Counseling and psychotherapy are designed to reduce distress by helping caregivers adjust psychologically to the demands of caregiving.[2] These interventions are typically designed to enhance morale, self-esteem, coping, and sense of control while reducing anxiety and depression. Individual counseling is designed to provide caregivers with support, education, and problem-solving or coping skills. However, these interventions are expensive and may prove too time-consuming for working or highly distressed caregivers.[14]

Home Care Services for the Cancer Patient

Home care services provided for the cancer patient generally include caregiver support as part of the plan of care. Caregivers report high rates of satisfaction with such services and describe them as useful.[15][Level of evidence: I] At the same time, however, studies continue to show high levels of psychological morbidity and unmet needs among caregivers of cancer patients using home care services, suggesting that generic supportive nursing care does not fully meet caregiver needs.[14]

One group of investigators studied whether specialized oncology home care services provided to lung cancer patients influenced bereavement and psychological distress among survivors.[16][Level of evidence: I] Participants were randomly assigned to an oncology home care group, a standard home care group, or an office care control group. Spouses of patients in the oncology home care group had significantly lower psychological distress than did spouses of patients in either of the other groups.[16] These findings have been corroborated by others.

Hospice Care for the Cancer Patient

Family caregivers of home-based palliative care patients report the need for coaching in practical nursing skills and more access to professional advice to increase their self-confidence and ability to perform the practical aspects of home-based care.[17] In addition, caregivers assisting patients in the final stages of life experience as much distress as patients do, if not more. A meta-analysis of psychological distress among cancer patients and family caregivers found that both members of the dyad experienced similar levels of distress.[18] For these reasons, there is a strong correlation between quality-of-life scores for patients and their caregivers in hospice home care programs; caregivers continue to report high rates of burden.[19-22]


Psychoeducational programs provide caregivers of cancer patients with a variety of skills, resources, and problem-solving strategies to help them cope with caregiving. For example, the problem-solving model summarized by the acronym COPE (creativity, optimism, planning, and expert information) is designed to maximize a caregiver’s effectiveness, sense of efficacy, and satisfaction.[23] Caregivers are encouraged to develop creative solutions to challenging situations. The COPE problem-solving model:

  • Addresses the emotional aspect of problem-solving, combining optimism with realism.
  • Helps caregivers develop specific plans to meet their individual situations.
  • Teaches caregivers the rationales for what they do.

The authors of the COPE study contend that their model moderates caregiver stress through empowerment and training.[23]

Skills training for caregivers has proven effective in improving their quality of life, reducing the burden associated with symptom management, and in strengthening caregiving tasks. Such programs are effective for caregivers of patients at all stages of cancer, including end-of-life care and hospice.[22] The most effective skills training programs tend to be nursing intervention programs, which combine guidance, support, and nursing home visits.[6] Nurse-led transition coaching programs prepare patients and caregivers for the next level of care, teach communication skills, and follow patients to the home. In addition, the nurses initiate phone calls at 2, 7, and 14 days after discharge, thereby providing continuity of care through a single point of contact.[24]

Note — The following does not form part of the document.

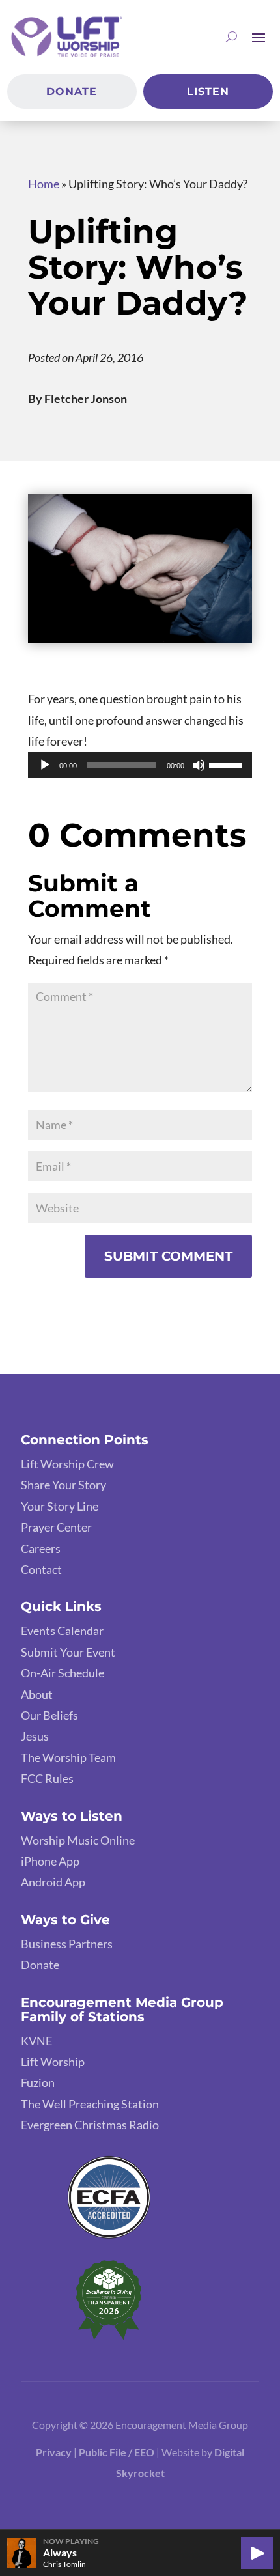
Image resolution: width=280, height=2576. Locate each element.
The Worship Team (68, 1757)
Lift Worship (53, 2061)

The effectiveness of psychoeducational programs for caregivers of cancer patients has been mixed. For example, a 6-week problem-solving intervention with spouses of cancer patients was successful at reducing depression; however, there were no effects on coping, social support, or psychological well-being.[25] In another study, 237 cancer patient/caregiver dyads were randomly assigned to one of two groups: a conventional care group or a 20-week experimental group. The focus of the intervention was improving the caregiver’s ability in symptom management and reducing their distress. Although the intervention improved caregivers’ symptom management abilities, it was not effective in decreasing their depression.[26]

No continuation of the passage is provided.